> _WHAT THIS TASK INVOLVES_
Return the data below exactly, but only from the line containing "Image resolution: width=840" through the line containing "Maximize the CountryClass window", with both of those lines included.
***** INFORMATION *****
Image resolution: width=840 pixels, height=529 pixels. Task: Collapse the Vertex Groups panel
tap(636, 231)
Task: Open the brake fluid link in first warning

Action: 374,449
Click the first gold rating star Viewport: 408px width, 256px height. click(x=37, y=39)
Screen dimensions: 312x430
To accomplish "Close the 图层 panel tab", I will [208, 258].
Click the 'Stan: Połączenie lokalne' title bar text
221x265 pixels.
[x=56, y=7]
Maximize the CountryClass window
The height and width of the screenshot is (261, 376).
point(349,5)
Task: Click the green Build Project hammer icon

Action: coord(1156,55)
*****
***** INFORMATION *****
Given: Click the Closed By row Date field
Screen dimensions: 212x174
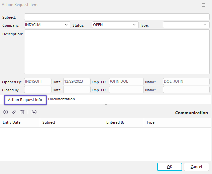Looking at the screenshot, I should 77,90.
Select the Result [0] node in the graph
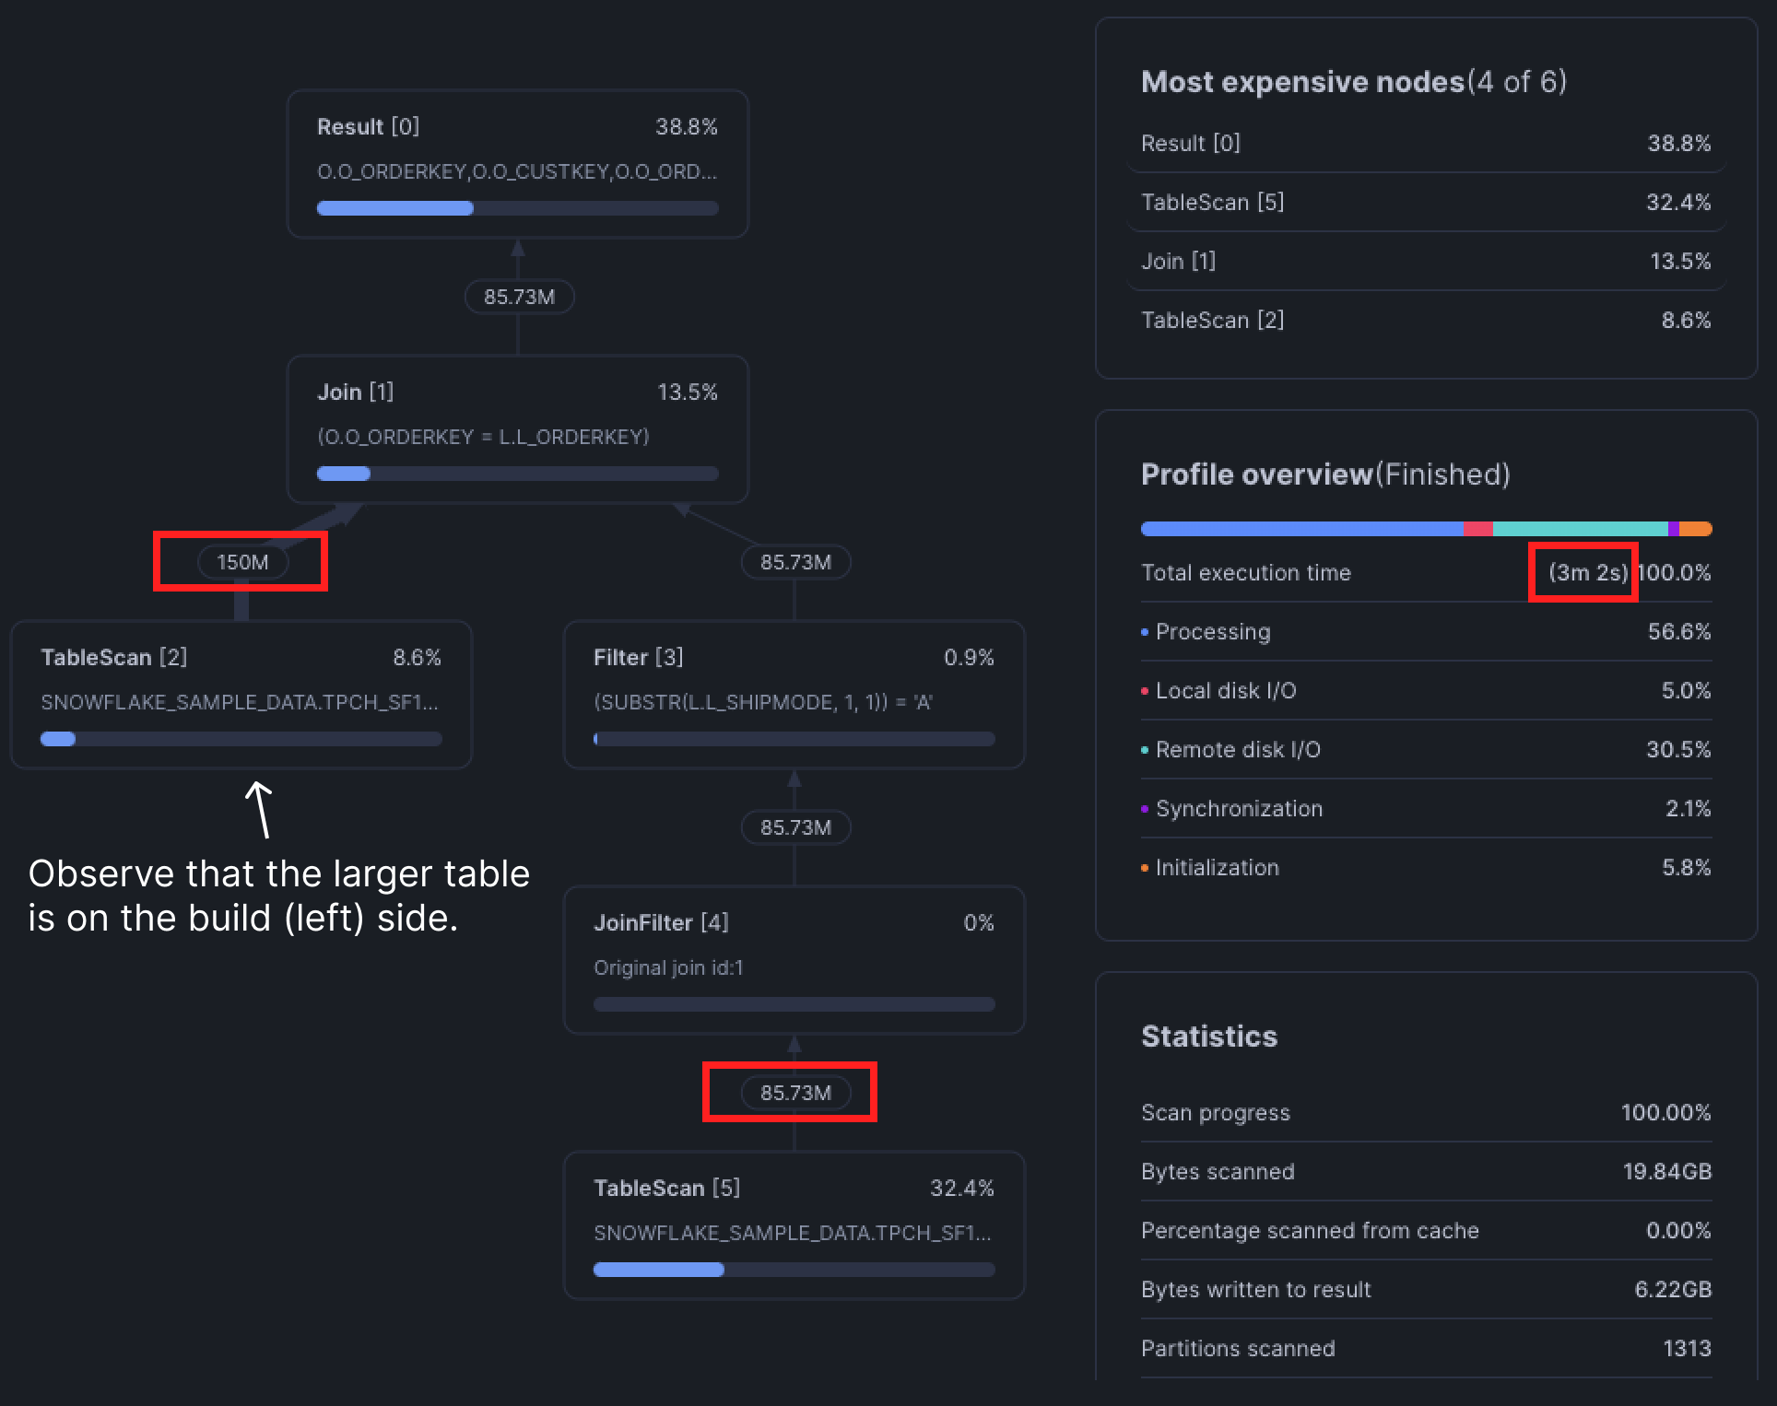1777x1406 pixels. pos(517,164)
*****
> _RESPONSE AREA_
Image resolution: width=840 pixels, height=529 pixels. Task: Collapse the Vertex Groups panel
tap(636, 231)
Task: Open the brake fluid link in first warning

Action: 374,449
Click the first gold rating star Viewport: 408px width, 256px height. click(x=37, y=39)
Screen dimensions: 312x430
To accomplish "Close the 图层 panel tab", I will [208, 258].
Click the 'Stan: Połączenie lokalne' title bar text
221x265 pixels.
[x=56, y=7]
Maximize the CountryClass window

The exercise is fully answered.